COVID-Twitter-BERT: A natural language processing model to analyse COVID-19 content on Twitter

Martin Müller; Marcel Salathé; Per E Kummervold

doi:10.3389/frai.2023.1023281

COVID-Twitter-BERT: A natural language processing model to analyse COVID-19 content on Twitter

Front Artif Intell. 2023 Mar 14:6:1023281. doi: 10.3389/frai.2023.1023281. eCollection 2023.

Authors

Martin Müller¹, Marcel Salathé¹, Per E Kummervold²

Affiliations

¹ Digital Epidemiology Lab, EPFL, Geneva, Switzerland.
² FISABIO-Public Health, Vaccine Research Department, Valencia, Spain.

Abstract

Introduction: This study presents COVID-Twitter-BERT (CT-BERT), a transformer-based model that is pre-trained on a large corpus of COVID-19 related Twitter messages. CT-BERT is specifically designed to be used on COVID-19 content, particularly from social media, and can be utilized for various natural language processing tasks such as classification, question-answering, and chatbots. This paper aims to evaluate the performance of CT-BERT on different classification datasets and compare it with BERT-LARGE, its base model.

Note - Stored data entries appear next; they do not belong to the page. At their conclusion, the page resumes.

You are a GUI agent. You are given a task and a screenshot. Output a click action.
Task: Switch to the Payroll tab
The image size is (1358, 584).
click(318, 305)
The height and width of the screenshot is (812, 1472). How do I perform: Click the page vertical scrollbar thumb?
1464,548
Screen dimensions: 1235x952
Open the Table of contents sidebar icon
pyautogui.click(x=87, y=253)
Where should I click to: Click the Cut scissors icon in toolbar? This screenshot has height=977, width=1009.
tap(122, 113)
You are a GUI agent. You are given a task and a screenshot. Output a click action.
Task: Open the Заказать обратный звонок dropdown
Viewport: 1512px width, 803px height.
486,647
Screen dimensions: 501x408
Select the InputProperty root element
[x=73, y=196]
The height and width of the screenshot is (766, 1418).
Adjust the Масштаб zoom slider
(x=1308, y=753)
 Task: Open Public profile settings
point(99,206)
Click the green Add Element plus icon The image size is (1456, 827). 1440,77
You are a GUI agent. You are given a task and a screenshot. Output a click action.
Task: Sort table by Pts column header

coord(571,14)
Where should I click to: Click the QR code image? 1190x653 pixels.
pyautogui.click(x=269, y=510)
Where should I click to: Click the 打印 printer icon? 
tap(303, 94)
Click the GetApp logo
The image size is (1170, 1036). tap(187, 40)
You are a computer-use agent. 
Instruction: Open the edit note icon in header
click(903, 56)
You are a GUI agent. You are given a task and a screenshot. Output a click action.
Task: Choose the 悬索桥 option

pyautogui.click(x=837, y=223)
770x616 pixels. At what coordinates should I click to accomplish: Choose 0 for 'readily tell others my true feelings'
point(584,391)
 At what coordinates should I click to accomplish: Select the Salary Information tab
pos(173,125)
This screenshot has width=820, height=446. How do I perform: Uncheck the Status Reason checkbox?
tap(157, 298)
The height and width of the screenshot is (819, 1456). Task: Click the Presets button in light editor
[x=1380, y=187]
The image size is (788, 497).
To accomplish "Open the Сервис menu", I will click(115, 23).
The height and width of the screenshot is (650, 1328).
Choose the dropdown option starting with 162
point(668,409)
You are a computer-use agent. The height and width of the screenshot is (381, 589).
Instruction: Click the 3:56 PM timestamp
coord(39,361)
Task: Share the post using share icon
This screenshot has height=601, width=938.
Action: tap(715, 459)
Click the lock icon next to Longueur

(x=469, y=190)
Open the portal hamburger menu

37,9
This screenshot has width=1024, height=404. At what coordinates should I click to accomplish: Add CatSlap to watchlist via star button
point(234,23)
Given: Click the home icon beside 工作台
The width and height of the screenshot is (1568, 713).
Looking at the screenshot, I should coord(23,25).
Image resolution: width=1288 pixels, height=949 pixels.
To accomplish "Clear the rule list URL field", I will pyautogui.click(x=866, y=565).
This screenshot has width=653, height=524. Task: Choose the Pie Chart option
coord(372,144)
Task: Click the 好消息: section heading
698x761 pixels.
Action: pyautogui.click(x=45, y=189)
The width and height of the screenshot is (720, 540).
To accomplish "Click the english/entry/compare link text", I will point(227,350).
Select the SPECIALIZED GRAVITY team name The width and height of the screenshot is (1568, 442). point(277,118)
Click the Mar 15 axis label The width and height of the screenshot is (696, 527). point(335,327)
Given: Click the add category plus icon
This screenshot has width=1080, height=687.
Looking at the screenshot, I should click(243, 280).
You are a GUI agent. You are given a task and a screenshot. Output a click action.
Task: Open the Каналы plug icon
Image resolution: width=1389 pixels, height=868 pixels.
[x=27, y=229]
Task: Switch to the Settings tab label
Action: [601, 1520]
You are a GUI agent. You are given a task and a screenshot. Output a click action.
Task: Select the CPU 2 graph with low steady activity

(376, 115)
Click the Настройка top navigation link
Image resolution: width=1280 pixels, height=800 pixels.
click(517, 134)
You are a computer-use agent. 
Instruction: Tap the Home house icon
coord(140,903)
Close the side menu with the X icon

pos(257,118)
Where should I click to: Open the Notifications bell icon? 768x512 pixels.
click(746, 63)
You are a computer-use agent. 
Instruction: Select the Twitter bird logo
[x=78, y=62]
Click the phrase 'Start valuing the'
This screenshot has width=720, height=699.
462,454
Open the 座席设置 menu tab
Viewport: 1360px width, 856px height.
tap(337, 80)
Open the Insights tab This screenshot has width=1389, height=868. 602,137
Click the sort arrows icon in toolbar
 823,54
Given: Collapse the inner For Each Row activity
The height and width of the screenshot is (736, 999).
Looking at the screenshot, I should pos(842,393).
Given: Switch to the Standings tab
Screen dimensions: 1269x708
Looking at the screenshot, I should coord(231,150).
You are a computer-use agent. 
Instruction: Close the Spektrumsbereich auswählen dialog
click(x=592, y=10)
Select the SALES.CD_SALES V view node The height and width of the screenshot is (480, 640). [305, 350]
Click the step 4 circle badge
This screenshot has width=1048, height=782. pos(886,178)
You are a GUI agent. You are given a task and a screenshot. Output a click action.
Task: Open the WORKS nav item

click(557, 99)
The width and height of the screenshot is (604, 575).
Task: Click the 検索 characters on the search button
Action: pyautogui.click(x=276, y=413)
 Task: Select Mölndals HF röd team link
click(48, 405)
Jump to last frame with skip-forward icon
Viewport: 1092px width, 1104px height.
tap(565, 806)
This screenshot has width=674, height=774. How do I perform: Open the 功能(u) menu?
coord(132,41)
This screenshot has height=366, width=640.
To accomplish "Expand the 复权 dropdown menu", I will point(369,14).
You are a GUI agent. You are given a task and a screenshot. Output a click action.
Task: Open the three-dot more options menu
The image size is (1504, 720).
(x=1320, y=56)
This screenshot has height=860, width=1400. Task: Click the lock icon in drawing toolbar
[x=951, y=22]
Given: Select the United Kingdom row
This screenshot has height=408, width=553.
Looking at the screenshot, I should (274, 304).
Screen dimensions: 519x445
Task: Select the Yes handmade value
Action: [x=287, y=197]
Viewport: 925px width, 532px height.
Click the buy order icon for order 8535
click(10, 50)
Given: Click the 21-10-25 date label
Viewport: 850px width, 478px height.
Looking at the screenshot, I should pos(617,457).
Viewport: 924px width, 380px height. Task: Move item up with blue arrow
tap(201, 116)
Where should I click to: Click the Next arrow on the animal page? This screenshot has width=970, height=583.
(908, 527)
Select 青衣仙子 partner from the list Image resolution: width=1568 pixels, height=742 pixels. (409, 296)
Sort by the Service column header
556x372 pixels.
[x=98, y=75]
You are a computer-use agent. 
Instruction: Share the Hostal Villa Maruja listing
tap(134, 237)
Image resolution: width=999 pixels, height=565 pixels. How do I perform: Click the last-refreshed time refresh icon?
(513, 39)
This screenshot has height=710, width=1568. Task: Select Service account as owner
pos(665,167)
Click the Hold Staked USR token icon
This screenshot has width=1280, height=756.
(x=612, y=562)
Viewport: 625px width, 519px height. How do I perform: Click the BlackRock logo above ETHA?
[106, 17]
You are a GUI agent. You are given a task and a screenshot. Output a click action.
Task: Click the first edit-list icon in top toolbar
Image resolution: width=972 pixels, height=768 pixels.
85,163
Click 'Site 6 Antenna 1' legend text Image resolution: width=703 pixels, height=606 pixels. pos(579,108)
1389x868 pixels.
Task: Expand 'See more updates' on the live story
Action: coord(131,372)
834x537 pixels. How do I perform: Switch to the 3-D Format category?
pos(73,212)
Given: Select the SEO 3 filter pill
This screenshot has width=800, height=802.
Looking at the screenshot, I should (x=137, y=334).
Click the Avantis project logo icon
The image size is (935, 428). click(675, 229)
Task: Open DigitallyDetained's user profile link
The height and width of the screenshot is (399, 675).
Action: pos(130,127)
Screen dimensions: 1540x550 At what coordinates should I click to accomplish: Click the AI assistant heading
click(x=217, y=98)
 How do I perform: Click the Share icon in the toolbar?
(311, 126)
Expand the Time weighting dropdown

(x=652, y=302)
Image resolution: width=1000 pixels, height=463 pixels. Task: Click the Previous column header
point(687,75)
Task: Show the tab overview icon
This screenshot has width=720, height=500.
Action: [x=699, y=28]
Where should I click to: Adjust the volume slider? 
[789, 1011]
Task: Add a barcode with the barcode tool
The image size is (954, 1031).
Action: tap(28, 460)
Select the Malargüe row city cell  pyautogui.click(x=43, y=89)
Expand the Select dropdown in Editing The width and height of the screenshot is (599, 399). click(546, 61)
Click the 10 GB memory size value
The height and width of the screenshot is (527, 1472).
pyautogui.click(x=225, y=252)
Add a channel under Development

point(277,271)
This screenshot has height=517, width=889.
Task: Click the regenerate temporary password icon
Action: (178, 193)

Methods: The study utilizes CT-BERT, which is pre-trained on a large corpus of COVID-19 related Twitter messages. The authors evaluated the performance of CT-BERT on five different classification datasets, including one in the target domain. The model's performance is compared to its base model, BERT-LARGE, to measure the marginal improvement. The authors also provide detailed information on the training process and the technical specifications of the model.

Results: The results indicate that CT-BERT outperforms BERT-LARGE with a marginal improvement of 10-30% on all five classification datasets. The largest improvements are observed in the target domain. The authors provide detailed performance metrics and discuss the significance of these results.

Discussion: The study demonstrates the potential of pre-trained transformer models, such as CT-BERT, for COVID-19 related natural language processing tasks. The results indicate that CT-BERT can improve the classification performance on COVID-19 related content, especially on social media. These findings have important implications for various applications, such as monitoring public sentiment and developing chatbots to provide COVID-19 related information. The study also highlights the importance of using domain-specific pre-trained models for specific natural language processing tasks. Overall, this work provides a valuable contribution to the development of COVID-19 related NLP models.

Keywords: BERT; COVID-19; language model (LM); natural language processing (NLP); text classification.

Grants and funding

PK received funding from the European Commission for the call H2020-MSCA-IF-2017 and the funding scheme MSCA-IF-EF-ST for the VACMA project (grant agreement ID: 797876). MM and MS received funding through the Versatile Emerging infectious disease Observatory grant as a part of the European Commission's Horizon 2020 framework programme (grant agreement ID: 874735). The research was supported with Cloud TPUs from Google's TensorFlow Research Cloud and Google Cloud credits in the context of COVID-19-related research.